Mucha pedagogía, poca pedagogía. Imagínese que en la clase de su hijo hay un compañero con alguna discapacidad intelectual. La que sea. Un niño que es diferente al resto, pero todos le aceptamos, of course. Todos le integramos; faltaría más. Pero a nuestros propios hijos no les explicamos en casa nada sobre la discapacidad. A fin de cuentas, el “problema” no lo tenemos de puertas para adentro. No es nuestro hijo el diferente. Es el otro. Está en clase. Ya se ocupará el colegio de enseñarle sobre la diversidad.
Y el niño diferente hace cosas diferentes. Obvio y es de esperar. Un día empujará en el patio a otro compañero (bueno, esto lo hacen todos los niños, pero si el pequeño en cuestión “tiene algo”, el empujón cuenta) y otro día tal vez distraiga a toda la clase no estándose quieto y otro día tal vez fastidie a su hijo querido, a ese al que no se le puede ni toser, porque es su hijo y usted le adora y velará por él hasta el final de sus días o hasta que el cuerpo le aguante.
Pero un día, como usted evita en casa hablar de la discapacidad de fulanito, porque a lo mejor no sabe ni cómo abordar la cuestión con su hijo de ocho años, entre otras cosas, bienintencionadamente para no darle más importancia, seguramente por no poner el acento en la diferencia y tratar de darle un trato igualitario a ese niño, decía, pues, que está olvidando que a su hijo tal vez le falten competencias lingüísticas para hablar de la diferencia de su compañero y tal vez un día su hijo, sin mala intención, dirá “fulanito es tonto”, o “fulanito está malito” o… vaya usted a saber, porque si usted no nació sabiendo, su pequeño de ocho años tampoco tiene por qué saber expresarse mejor.
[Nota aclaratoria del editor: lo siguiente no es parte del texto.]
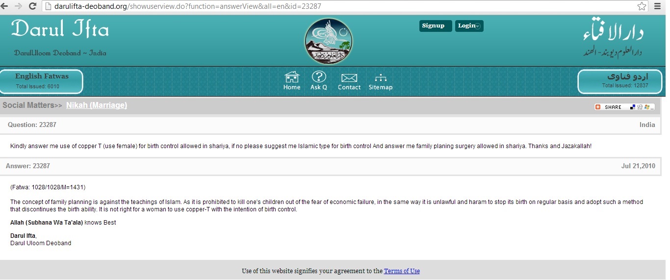Screen dimensions: 670x280
Task: Bookmark this page with the star icon
Action: (642, 6)
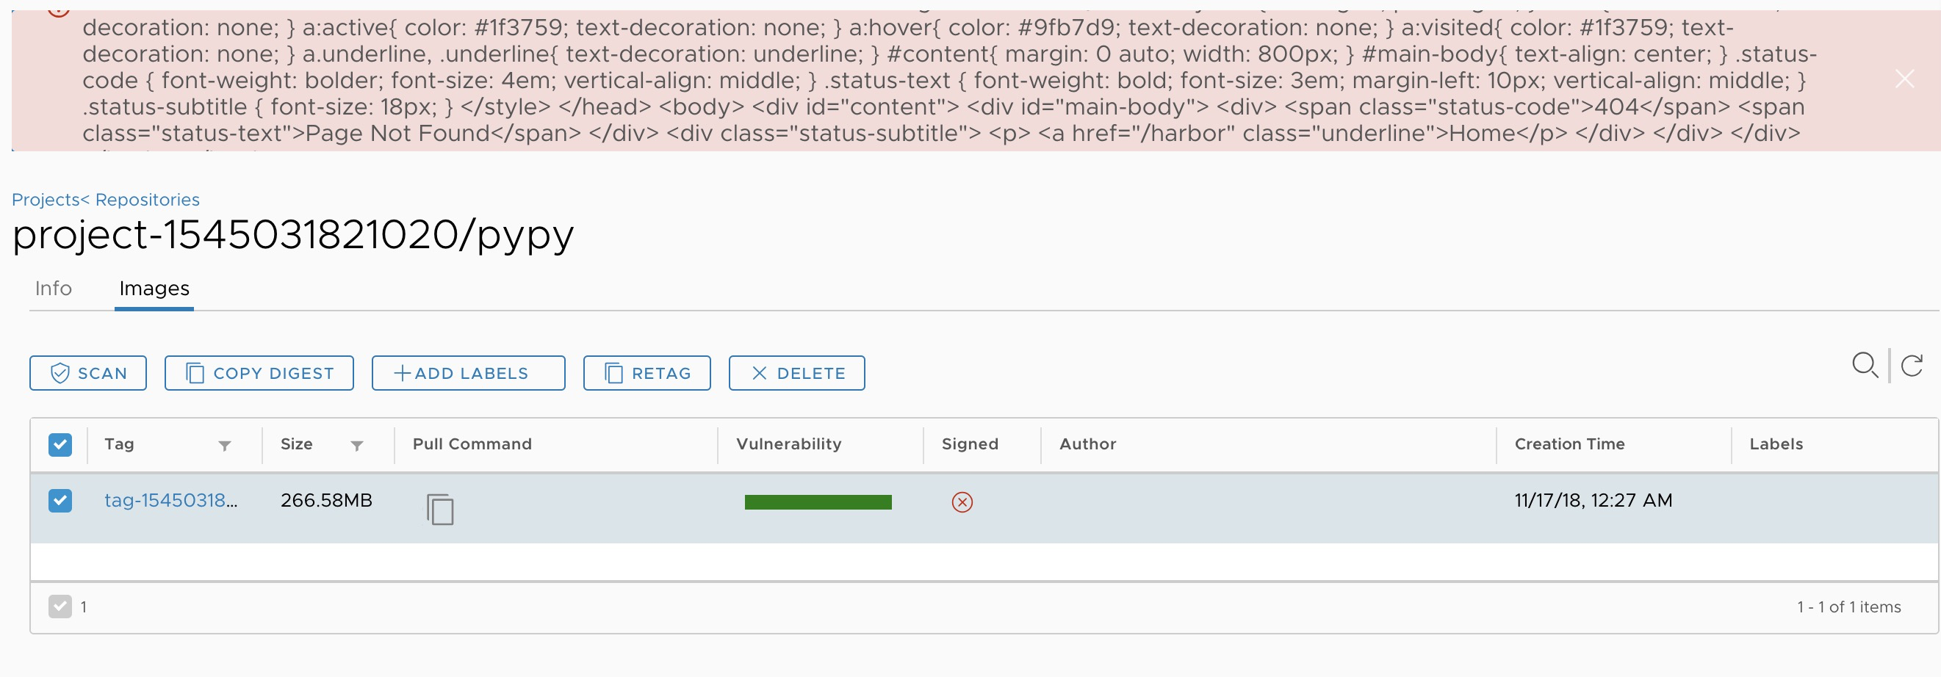Image resolution: width=1941 pixels, height=677 pixels.
Task: Uncheck the select-all checkbox in the table header
Action: (60, 444)
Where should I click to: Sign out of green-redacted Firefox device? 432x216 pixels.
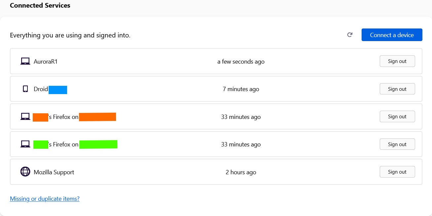(397, 144)
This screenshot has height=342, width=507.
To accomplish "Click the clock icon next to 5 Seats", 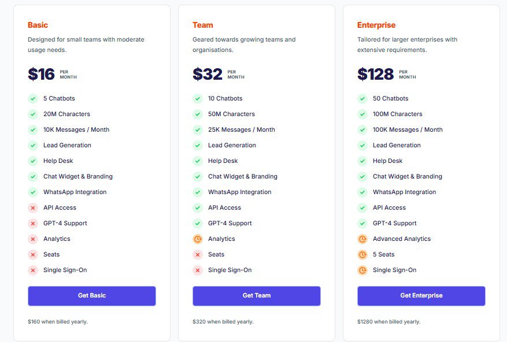I will pyautogui.click(x=362, y=254).
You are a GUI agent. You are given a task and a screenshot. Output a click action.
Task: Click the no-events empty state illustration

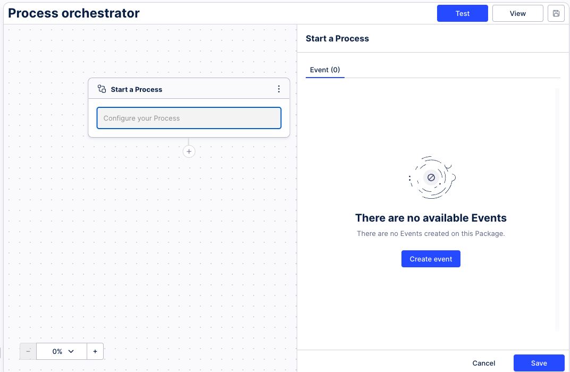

Pero su hijo ha dicho en clase que menganito está malito, y resulta que el maestro lo ha escuchado. En otro deficiente y bienintencionado intento de normalizar la situación le ha echado la bronca del siglo a su hijo, porque “menganito no está enfermo de nada, simplemente es así, va a otro nivel, funciona de otra manera”. El maestro se ha equivocado en las formas, aunque tenía claro el concepto. Otra oportunidad de aprendizaje perdida y emponzoñada. ¡Qué miedo nos dan las palabras!
La consecuencia de toda esta desafortunada cadena de despropósitos es que, una vez más, la discapacidad en la escuela se convierte en motivo de conflicto. Por un lado, usted siente que el maestro ha sido injusto con su hijo (y no le quito razón), ya que en vez de aprovechar el hecho para explicar qué es, pongamos, el autismo, o el síndrome de lo que quiera que tenga ese compañero, ha sacado las cosas de quicio con bronca incluida, usted está indignado y seguramente renegando de la dichosa inclusión en la escuela, el resto de niños ha aprendido que de menganito mejor no hablar por si acaso se mete la pata, los padres del niño estarán tan ajenos en su casa pensando que la escuela lo está haciendo bien y la casa sin barrer, una vez más.
Mi sugerencia. Adelántese, no deje en manos de los otros la explicación cabal de las cuestiones difíciles. Si su hijo tiene un compañero distinto, con discapacidad en clase, no espere que otros hagan el trabajo por usted. La discapacidad no implica enfermedad, en el mundo hay personas distintas y, ciertamente, cada cual lleva un ritmo, un nivel. Como bien dijo su madre a Forrest Gump, tonto es el que hace tonterías, con o sin discapacidad. Y, permítanme el descaro, pero sobre todo sin discapacidad.